One of the most recent mass shootings occurred at a FedEx workplace in Kennesaw, Georgia on April 29, 2014. The shooter: 19-year-old Geddy Lee Kramer. He shot six FedEx coworkers and then killed himself. When authorities located his car, they found 55 12-gauge shotgun shells, maps and a suicide note. Clearly the massacre was premeditated.
It’s rare for a mass murderer to leave a suicide note. They are typically killed or kill themselves. They rarely leave direct communication detailing their state of mind.
His main issues seem to have been severe depression and not feeling “like a man.” He was obviously suicidal but decided to take out others with him. He didn’t care who he hurt and even says that directly in his note.
“I’m not sad or sorry for the misery I’ve caused.”
Desperate and angry people, who have nothing to lose, can be quite dangerous.
Most mass murderers do not snap. Kramer did not snap and said so in his suicide note:
“This wasn’t the result of me snapping…It was more of a several month snap. Slow and steady.”
Among the majority of mass shooters, there is a clear path to violence. One can look back, and trace the mental deterioration, the planning, the path to ending it all.
Other signs of Kramer’s preplanning included his digital journal and his gathering of various types of weapons and materials for explosives.

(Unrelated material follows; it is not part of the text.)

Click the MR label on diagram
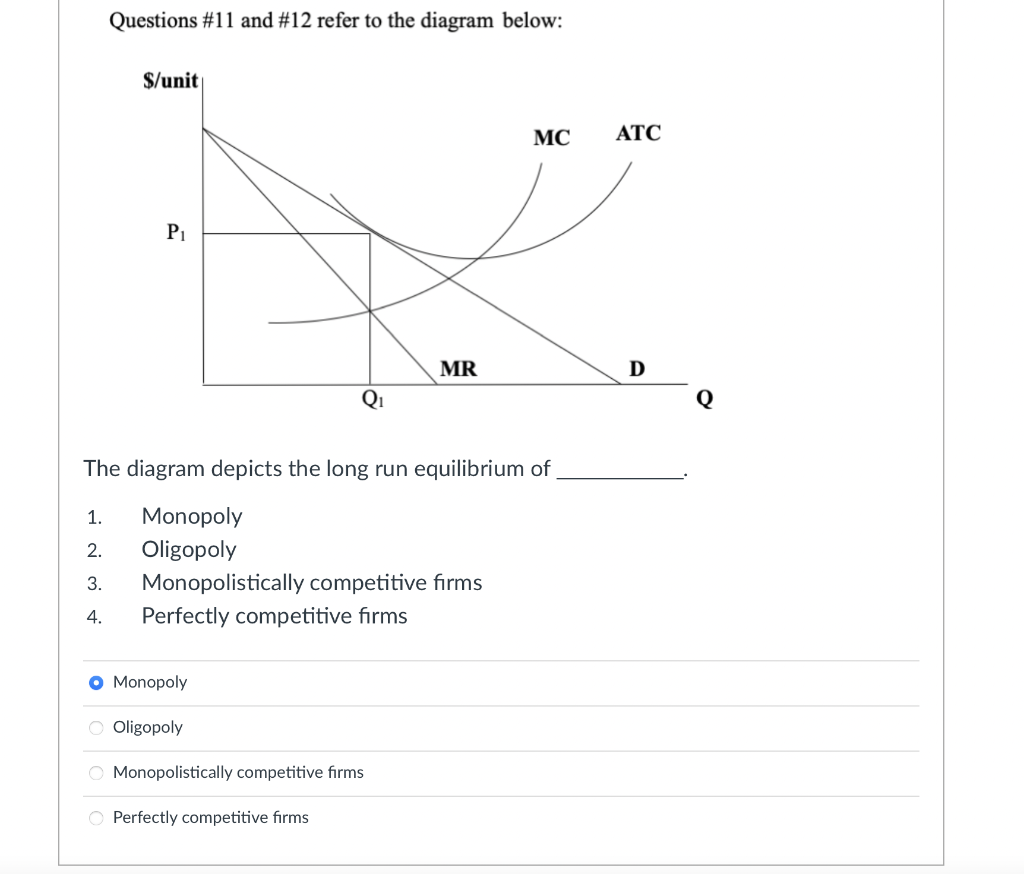The height and width of the screenshot is (874, 1024). pos(459,369)
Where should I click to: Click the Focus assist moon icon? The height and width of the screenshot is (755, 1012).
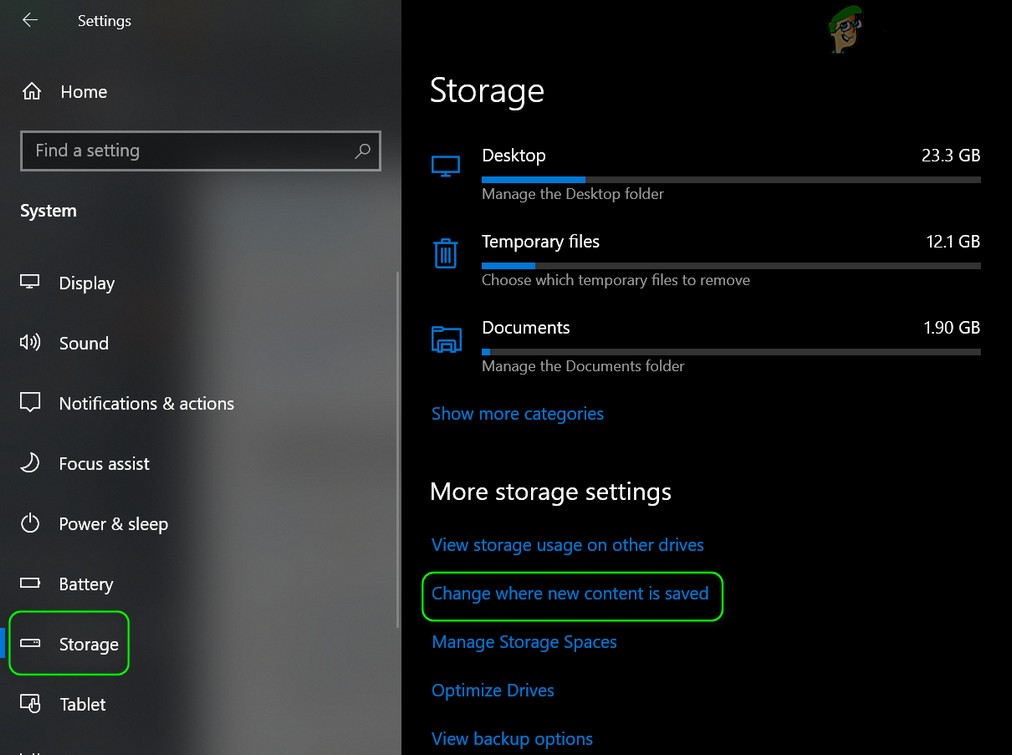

Another common theme among mass murderers is the desire for infamy. Kramer apparently thought the act of mass murder would bring him fame, at least to some degree. He saw that as being better than a “nobody.”
His sexual frustrations are evident in his suicide note. He seemed to have believed that he wasn’t a real “man” because he wasn’t getting “laid.”
Many researchers believe that the ingrained ideas of “boy culture” or rugged masculinity play a role in mass and school shootings. Violence is seen as being normal for most boys. Some see it as a solution to their problems.
Kramer says that he sought psychological help but how much did he try? One session? Two?
He also says that he tried “medication” but was referring to illicit drugs. The drugs probably exacerbated his psychological problems and fueled his descent into violence.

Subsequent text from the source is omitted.